Remember, a Will is a set of instructions for the probate judge. It also waives costly surety on the executor's bond, a valuable savings. However, if a client so desires, in most cases probate can be avoided. This means a substantial savings in time and money.

Each asset owned by the client must be considered to see if it is a "probate asset." If title is held in such a way that an asset will transfer automatically at death, then it is not a probate asset. We all own some probate assets and some non-probate assets.

* A house in joint tenancy is not a probate asset - at the first death. If nothing is done, it will be a probate asset at the second death when there is only one owner.
* A life insurance policy naming a beneficiary is not a probate asset, because the beneficiary designation makes the asset transfer automatically.
* A checking account or CD with a P.O.D. designation ("pay on death") is not a probate asset because the P.O.D. designation makes the asset transfer automatically.
* Assets held in the name of a trust are not probate assets. Trusts do not die. When their grantor dies, the successor trustee can follow the instructions in the trust for distribution of the assets without the intervention of any court.
* Any financial account, or stock in a family business, or any other asset owned by the decedent in his name alone, is a probate asset.

A Will that names persons or organizations to whom you would like your assets given after your death is a valuable instruction for the probate judge, but unless the combined value of the probate assets is less than $100,000.00, a probate lawsuit will be necessary to actually collect and distribute those assets.

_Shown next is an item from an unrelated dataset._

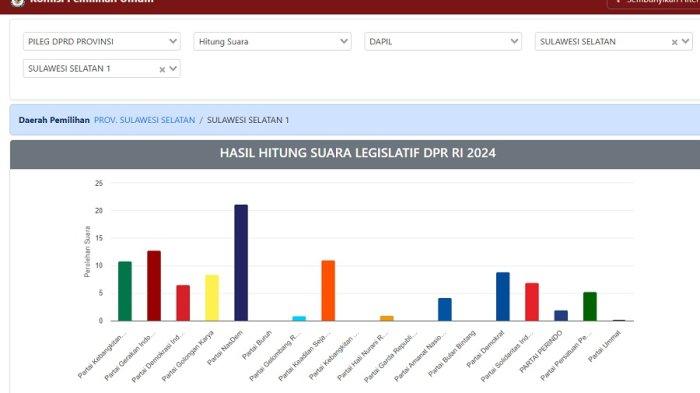Select the dark navy Partai NasDem bar
Image resolution: width=700 pixels, height=393 pixels.
click(x=241, y=263)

In estate planning, we use strategies to avoid probate on each asset. Many assets can have a beneficiary, but the house could not. A trust could be set up to hold title to the house, but that can be expensive. Within the last few years, Illinois has allowed the use of a Transfer on Death Instrument, which, in effect, names a beneficiary on your house. It is a simple and inexpensive document, and it makes the house a non-probate asset.

Naming the Beneficiary on your IRA. The IRA account is often the largest asset in an estate. Naming the beneficiary is critical, and deserves some additional attention. When a person inherits an IRA, he can defer the receipt of the funds in the account if he successfully keeps the account as an IRA. This allows deferral of payment of tax on the funds, perhaps for many years. When naming your beneficiary, consider the following:

If the beneficiary of an IRA is the spouse, he or she can create a "Rollover IRA" which has all the benefits of that person's own IRA account. This is the best result.

If the IRA beneficiary is one or more individuals, who are not the spouse, each can create an "Inherited IRA" account, which enjoy some deferral of receipt of the funds.

Naming a charity in a group of IRA beneficiaries unfortunately can prevent the individual beneficiaries from having the opportunity to set up Inherited IRAs. If you desire to benefit a charity with IRA assets, consider splitting the account during your life into two IRAs and leaving one entire IRA to that charity.

Naming a trust as beneficiary of your IRA usually is not recommended because complicated rules dictate whether the trust beneficiaries can set up inherited IRAs or whether they must receive a short-term payout of the funds. However, in your family situation there may be important non-tax reasons to name your trust as IRA beneficiary, including disabled or financially immature beneficiaries. This may supersede the tax reasons. Families with small children often name the spouse as primary beneficiary and name the trust as contingent beneficiary. When the children reach financial maturity, that beneficiary designation can be changed to the children, outright. If your trust might be beneficiary of your IRA, make sure it is a "qualified trust" per IRS rules.

Worst results: naming no beneficiary or "my estate". Then the IRA is a probate asset.

Note: This column provides general information related to the law designed to help readers understand their own legal needs. This column does not provide legal advice. Please consult a lawyer if you want legal advice. No attorney-client or confidential relationship exists or will be formed between the reader and the author of this column.